Predictive maintenance¶
Status¶
Competitive, not dominant. robustcov Auto(StudentTScatter) gives the
best F1 at the fixed detection budget, while IsolationForest has the strongest
PR-AUC and is faster. This is a good example of honest reporting: robustcov is
useful, but it is not the only strong method for this dataset.
Problem¶
Predictive-maintenance data usually contain sensor or process measurements and a binary failure indicator. The goal is to rank observations or operating states by abnormality so that likely failures are prioritized for inspection.
Result table¶
Method |
Seconds |
F1 |
ROC-AUC |
PR-AUC |
|---|---|---|---|---|
sklearn IsolationForest |
0.2076 |
0.9440 |
0.9872 |
0.9628 |
robustcov Auto(StudentTScatter) |
0.7577 |
0.9469 |
0.9846 |
0.8199 |
sklearn EllipticEnvelope |
0.1666 |
0.5103 |
0.9531 |
0.5805 |
sklearn LocalOutlierFactor |
0.1379 |
0.1209 |
0.4843 |
0.0570 |
Output from the run¶
predictive maintenance benchmark
method,seconds,precision,recall,f1,roc_auc,pr_auc,detected
sklearn IsolationForest,0.2076,0.9440,0.9440,0.9440,0.9872,0.9628,339
robustcov Auto(StudentTScatter),0.7577,0.9469,0.9469,0.9469,0.9846,0.8199,339
sklearn EllipticEnvelope,0.1666,0.5103,0.5103,0.5103,0.9531,0.5805,339
sklearn LocalOutlierFactor,0.1379,0.1209,0.1209,0.1209,0.4843,0.0570,339
saved outputs to results/external/predictive_maintenance
Plots¶
Interpretation¶
At the selected detection budget, robustcov slightly improves F1 over IsolationForest.
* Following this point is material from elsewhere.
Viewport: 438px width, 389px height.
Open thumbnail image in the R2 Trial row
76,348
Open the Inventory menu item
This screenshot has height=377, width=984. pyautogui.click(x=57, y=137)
However, IsolationForest is faster and has substantially higher PR-AUC. The most honest recommendation is therefore:
use robustcov when robust-distance interpretability or covariance-shaped sensor deviations are important;
use IsolationForest as a strong default baseline;
consider robustcov scores as additional features in a supervised maintenance model rather than as the only detector.